For the chromosome ID, it needs to be consistent across all the VCF files and parameter files (anc.par 2nd column; outgroup.par 2nd column; remap.par 2nd column).

Regarding your question, if you change the ID to "chr22", AS2 will not retrieve the recombination information, ancestral allele information, and outgroup information for "chr22" since we use "22" in our parameter files. This mismatch will cause a segmentation fault.

If you use "22" as your chromosome ID, AS2 will accept the chromosome ID but then check your VCF positions.

According to your description, you have sorted the VCF files and removed duplicate variants. Simply change the chromosome ID to "chr22", and it should be work.

My best

Kai Yuan

yorkklause commented 2 months ago

Alternatively, you can keep your vcf files as they are and change the second column in the parameter files to "chr22".

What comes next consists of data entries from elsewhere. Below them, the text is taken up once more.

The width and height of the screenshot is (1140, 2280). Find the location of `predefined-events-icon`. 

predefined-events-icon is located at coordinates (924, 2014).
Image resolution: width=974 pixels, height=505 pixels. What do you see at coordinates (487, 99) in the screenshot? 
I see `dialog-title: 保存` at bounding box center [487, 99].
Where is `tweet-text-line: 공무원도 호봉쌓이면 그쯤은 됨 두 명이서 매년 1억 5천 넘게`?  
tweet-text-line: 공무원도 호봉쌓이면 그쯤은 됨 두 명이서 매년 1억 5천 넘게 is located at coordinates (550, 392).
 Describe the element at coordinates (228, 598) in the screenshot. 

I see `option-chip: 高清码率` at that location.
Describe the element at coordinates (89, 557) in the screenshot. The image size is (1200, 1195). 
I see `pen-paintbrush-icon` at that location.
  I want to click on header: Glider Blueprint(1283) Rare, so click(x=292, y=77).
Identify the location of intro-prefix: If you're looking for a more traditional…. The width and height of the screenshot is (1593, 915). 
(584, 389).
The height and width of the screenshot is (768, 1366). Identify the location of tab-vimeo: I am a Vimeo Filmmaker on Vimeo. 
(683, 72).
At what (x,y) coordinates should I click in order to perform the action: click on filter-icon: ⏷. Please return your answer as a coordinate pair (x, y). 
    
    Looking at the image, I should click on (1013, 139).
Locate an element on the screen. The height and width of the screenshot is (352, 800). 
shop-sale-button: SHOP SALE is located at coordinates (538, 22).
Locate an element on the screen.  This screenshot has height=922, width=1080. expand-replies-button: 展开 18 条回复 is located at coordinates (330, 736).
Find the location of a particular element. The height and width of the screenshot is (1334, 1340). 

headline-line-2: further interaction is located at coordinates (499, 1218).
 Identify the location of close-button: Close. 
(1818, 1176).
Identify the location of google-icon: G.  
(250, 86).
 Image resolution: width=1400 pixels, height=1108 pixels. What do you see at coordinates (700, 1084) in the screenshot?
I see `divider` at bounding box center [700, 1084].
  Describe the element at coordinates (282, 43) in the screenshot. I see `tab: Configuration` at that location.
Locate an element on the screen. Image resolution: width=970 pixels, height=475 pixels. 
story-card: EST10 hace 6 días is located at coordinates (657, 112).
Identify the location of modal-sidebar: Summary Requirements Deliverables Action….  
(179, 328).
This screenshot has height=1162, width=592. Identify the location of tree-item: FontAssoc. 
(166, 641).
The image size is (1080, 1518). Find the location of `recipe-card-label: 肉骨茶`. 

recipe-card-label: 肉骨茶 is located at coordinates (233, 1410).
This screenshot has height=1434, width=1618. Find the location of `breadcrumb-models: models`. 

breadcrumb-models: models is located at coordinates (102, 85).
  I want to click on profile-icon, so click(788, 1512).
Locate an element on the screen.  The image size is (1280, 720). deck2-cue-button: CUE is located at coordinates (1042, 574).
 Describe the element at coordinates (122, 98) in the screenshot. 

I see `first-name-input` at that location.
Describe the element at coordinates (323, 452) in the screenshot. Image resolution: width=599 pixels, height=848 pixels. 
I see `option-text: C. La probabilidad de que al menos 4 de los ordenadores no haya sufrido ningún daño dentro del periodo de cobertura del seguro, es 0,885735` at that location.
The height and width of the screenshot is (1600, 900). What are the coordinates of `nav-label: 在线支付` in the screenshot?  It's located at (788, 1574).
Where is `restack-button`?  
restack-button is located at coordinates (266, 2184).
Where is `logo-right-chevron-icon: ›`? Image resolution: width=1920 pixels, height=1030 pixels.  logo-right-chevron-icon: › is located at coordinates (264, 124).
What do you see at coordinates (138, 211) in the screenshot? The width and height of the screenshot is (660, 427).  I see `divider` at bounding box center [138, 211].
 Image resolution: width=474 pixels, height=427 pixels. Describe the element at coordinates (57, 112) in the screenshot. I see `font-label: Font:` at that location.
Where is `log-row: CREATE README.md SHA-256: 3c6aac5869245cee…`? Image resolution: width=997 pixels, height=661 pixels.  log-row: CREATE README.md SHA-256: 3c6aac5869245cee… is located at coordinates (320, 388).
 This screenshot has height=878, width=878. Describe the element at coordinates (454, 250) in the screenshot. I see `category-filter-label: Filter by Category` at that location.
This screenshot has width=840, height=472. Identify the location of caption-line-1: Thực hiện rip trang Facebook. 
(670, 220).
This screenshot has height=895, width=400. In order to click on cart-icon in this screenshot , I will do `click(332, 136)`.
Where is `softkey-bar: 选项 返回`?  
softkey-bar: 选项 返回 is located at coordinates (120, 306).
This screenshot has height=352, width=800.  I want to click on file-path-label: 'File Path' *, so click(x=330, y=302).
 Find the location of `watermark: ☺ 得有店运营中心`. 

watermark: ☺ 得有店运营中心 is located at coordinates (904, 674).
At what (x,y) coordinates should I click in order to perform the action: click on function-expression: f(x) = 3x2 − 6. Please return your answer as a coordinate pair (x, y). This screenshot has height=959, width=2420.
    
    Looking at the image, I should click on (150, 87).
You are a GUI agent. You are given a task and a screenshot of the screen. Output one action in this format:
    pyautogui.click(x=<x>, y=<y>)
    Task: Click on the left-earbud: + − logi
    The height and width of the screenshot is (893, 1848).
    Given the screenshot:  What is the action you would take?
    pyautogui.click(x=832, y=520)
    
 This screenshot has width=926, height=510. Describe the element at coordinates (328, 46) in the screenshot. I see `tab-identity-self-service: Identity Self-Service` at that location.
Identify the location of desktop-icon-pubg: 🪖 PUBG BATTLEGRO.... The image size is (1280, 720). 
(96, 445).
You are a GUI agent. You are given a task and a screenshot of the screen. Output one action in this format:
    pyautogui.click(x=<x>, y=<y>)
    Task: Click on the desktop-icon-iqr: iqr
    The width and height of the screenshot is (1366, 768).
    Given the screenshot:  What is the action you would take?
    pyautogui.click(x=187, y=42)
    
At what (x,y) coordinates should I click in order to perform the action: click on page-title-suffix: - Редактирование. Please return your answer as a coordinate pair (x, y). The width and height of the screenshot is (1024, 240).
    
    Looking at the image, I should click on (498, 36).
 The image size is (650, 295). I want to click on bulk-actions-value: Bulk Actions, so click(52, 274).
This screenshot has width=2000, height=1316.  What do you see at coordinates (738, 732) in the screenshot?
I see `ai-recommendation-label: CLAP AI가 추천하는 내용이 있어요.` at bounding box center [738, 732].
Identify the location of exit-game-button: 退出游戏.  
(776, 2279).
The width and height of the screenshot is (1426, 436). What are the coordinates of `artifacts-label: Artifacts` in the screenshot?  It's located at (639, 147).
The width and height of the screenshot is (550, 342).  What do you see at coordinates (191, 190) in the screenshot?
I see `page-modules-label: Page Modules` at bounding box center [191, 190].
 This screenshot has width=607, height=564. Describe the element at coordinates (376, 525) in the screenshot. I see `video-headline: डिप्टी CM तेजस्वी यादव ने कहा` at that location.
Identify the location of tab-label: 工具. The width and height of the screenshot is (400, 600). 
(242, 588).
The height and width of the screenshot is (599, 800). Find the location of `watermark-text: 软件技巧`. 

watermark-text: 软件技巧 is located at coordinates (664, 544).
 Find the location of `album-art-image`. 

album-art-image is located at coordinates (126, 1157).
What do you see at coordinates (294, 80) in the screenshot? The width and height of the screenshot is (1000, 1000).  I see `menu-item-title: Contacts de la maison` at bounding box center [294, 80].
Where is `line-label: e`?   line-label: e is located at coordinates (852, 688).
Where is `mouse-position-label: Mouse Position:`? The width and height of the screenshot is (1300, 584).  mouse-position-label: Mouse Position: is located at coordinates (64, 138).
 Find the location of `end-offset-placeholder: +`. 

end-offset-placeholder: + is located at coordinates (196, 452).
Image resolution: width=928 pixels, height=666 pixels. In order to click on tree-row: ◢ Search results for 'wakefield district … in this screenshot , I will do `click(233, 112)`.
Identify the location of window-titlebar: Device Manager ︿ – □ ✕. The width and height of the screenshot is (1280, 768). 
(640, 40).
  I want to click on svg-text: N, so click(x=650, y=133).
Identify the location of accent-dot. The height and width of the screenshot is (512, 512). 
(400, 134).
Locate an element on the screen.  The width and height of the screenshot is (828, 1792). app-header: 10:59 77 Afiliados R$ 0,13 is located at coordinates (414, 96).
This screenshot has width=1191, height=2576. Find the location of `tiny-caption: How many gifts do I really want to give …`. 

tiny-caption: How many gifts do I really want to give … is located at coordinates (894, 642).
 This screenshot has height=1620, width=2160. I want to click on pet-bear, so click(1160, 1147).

imdanique commented 2 months ago

Hi @yorkklause,

After further investigation, I realized that the problem stemmed from my use of bcftools norm -D. This command removes duplicate variants at identical positions, but not duplicate positions themselves. Since ArchaicSeeker2 requires no duplicate positions, the correct command is bcftools norm -d all.

By processing all input files with the following command and ensuring consistent chromosome ID notation (“22”), the errors have been resolved:

bcftools norm -d all -m-any -Ou test.ch22.vcf.gz | bcftools view -m2 -M2 -v snps -Oz -o test.ch22.norm.vcf.gz -

Thank you for your guidance and support!